Apa block kawan saya ini? Tenyata Bambang menyimpan perasaan dendam yang dalam terhadap paman dan tantenya. Wah, ini cukup gawat kalau tidak segera dibereskan. Saya meminta Bambang untuk bisa memaafkan orang yang telah menyakiti hatinya.
”Pak, kalau bicara memang gampang. Pak Adi belum tahu apa yang terjadi. Coba Bapak bayangkan. Kalau Bapak jadi saya apakah Bapak juga akan bersedia memaafkan mereka?” jawab Bambang panjang lebar sambil menguraikan secara detil kisah sedih, penghinaan, pelecehan, dan masih banyak lagi hal-hal negatif yang telah dilakukan oleh keluarga paman dan tantenya terhadap keluarganya dan juga pada dirinya.
Manusia memang mahluk yang sangat cerdas. Apa yang dilakukan Bambang adalah hal lumrah yang dilakukan oleh kebanyakan orang.

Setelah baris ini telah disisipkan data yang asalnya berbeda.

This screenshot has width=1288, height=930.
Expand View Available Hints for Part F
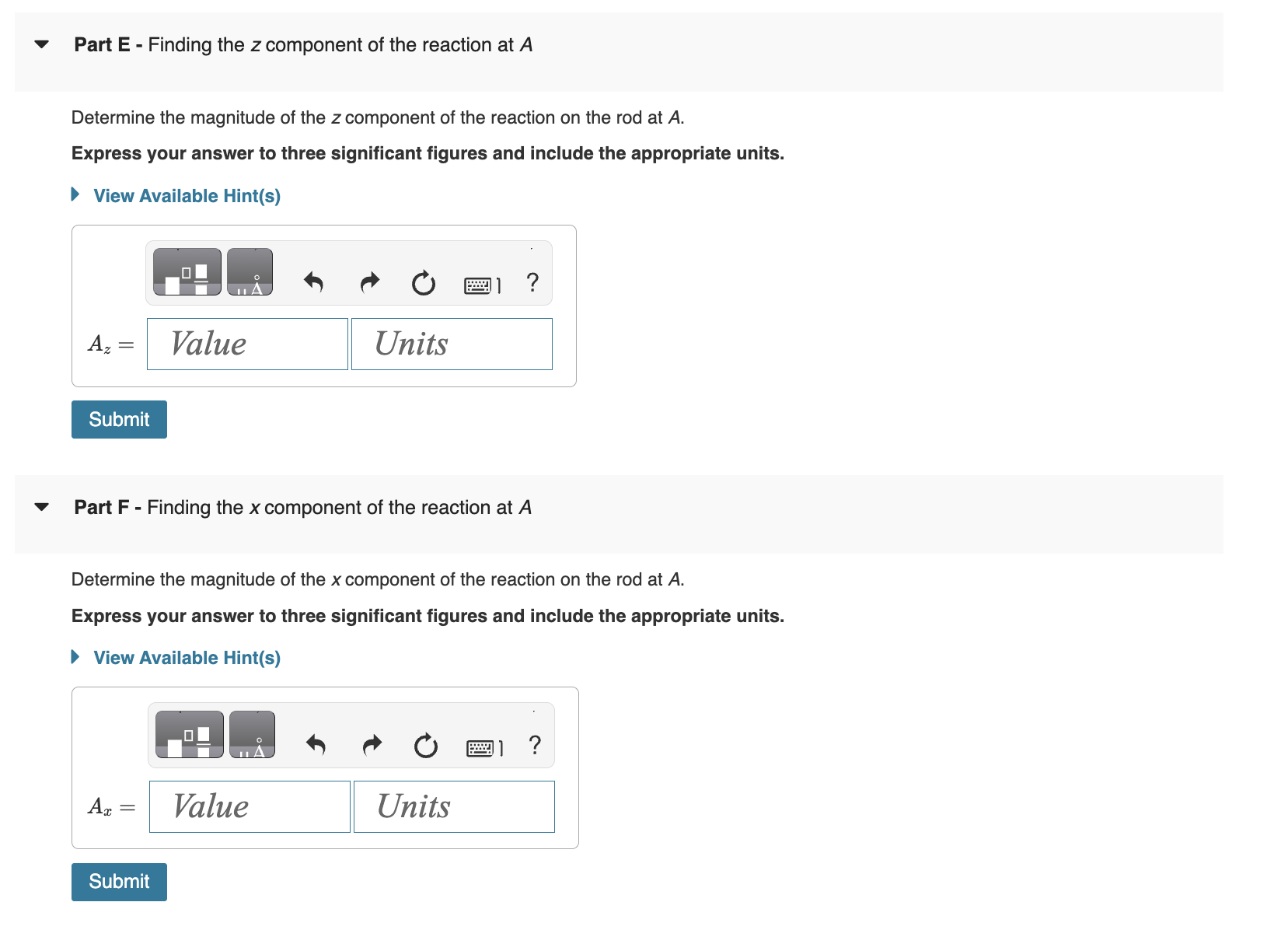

Bambang, bukannya belajar dan mencari hikmah dari apa yang yang telah terjadi belajar untuk bisa memaafkan paman dan tantenya, malah mencari pembenaran atas sikap dan dendam yang disimpan di hatinya.
Biasanya orang yang mendengar kisah Bambang akan berkata, ”Oh, ternyata keterlaluan ya perlakukan mereka terhadap kamu. Benar-benar tidak adil alias bo ceng li. Wah, kalau begitu saya bisa mengerti kalau anda masih marah dan dendam.” Dan si pendendam ini dengan senang dan bangga, karena mendapat dukungan dan persetujuan atas sikapnya akan segera menyambung, ”Nah, sekarang anda bisa mengerti situasi saya. Jadi sudah layak dan pantas kan kalau saya marah dan dendam pada mereka. Kan sangat manusiawi, normal, dan seharusnya demikian bila kita diperlakukan seperti itu.”
Hal yang sama juga dilakukan Bambang. Hanya kali ini ia tidak mendapat dukungan. Saya tetap menyarankan ia untuk bisa memaafkan serta melepaskan semua dendam dan amarahnya terhadap paman dan tantenya.
Mengapa saya bersikeras meminta Bambang untuk bisa memaafkan paman dan tantenya?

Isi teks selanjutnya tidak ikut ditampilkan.